At its peak during Thursday’s US-Germany World Cup game, ESPN was serving up a record 1.7 million streams of its channel over the internet. It was not without hiccups.
A number of users had issues logging into the service.
When I tried today — not a peak time for viewership — I, too, got an “authentication error” on my first attempt.
All this logging in to prove we pay for cable is part of something the industry calls “TV Everywhere.” It’s used by HBO GO, CNN, and others.
It’s designed to give consumers what we want — the ability to watch live TV on computers, tablets, and smartphones — but also keeps us paying the cable company.
But it’s rarely an easy experience.
“it’s a huge issue,” says Daniel Frankel, editor of Fierce Cable, and online trade publication. “The problem is that it’s just not fully baked yet.
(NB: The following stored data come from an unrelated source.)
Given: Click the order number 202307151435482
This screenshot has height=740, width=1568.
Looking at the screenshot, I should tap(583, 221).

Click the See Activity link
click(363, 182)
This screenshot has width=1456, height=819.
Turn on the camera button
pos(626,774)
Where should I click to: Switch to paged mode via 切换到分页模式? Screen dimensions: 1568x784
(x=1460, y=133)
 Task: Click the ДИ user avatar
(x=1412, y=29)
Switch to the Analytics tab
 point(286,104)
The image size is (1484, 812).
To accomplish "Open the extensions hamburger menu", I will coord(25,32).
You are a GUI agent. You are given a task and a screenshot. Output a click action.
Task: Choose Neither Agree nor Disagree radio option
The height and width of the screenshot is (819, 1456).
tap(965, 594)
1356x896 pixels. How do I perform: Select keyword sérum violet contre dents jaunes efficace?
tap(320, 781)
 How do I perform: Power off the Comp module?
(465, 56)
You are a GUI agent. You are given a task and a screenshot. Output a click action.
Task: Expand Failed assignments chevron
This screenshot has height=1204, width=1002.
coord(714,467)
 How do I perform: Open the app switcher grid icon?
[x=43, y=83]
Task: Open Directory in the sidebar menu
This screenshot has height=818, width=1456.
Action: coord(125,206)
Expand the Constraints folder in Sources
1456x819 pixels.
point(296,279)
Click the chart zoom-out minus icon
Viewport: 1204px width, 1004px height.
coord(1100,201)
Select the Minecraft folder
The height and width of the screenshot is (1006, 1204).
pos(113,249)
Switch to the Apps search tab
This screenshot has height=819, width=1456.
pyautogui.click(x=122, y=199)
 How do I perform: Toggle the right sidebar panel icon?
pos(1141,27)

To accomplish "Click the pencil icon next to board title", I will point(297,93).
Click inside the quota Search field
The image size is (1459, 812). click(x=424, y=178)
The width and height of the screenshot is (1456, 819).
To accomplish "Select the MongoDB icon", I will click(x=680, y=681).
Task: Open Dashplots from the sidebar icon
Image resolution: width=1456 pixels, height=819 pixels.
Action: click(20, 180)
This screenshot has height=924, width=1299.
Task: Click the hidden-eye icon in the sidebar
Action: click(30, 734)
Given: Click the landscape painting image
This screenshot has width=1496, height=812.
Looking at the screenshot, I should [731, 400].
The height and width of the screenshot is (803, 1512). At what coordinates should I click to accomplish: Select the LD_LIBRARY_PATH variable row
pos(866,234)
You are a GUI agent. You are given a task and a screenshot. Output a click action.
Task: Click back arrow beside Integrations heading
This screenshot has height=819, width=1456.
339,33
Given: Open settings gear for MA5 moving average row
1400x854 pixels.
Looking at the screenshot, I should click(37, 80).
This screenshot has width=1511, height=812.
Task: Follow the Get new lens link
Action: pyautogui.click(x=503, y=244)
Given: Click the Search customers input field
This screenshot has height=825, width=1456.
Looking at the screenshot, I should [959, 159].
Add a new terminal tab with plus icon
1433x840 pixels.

It’s such a hugely complex initiative involving so many rights deals and so many technology deals, it’s bound to not work seamlessly for the consumer.”
It’s a far cry from services like Netflix, Hulu, even the now illegal Aereo that all let you log in once and keep using the service.
“The key to TV Everywhere’s future is removing authentication altogether,” says Michael Greeson, President of The Diffusion Group, which consults for the industry.
TV Everywhere has been slow to catch on. After five years, most cable subscribers don’t know it exists. And, he says the industry has been so afraid of people stealing its content that it’s made it too hard to use.
Similarly, the music industry initially put far more restrictions on downloads than it does today. Many predict the cable industry will relax its rules.
ESPN says its working with cable companies to simplify things. Its own president, earlier this year, called today’s TV Everywhere setup, “clunky.”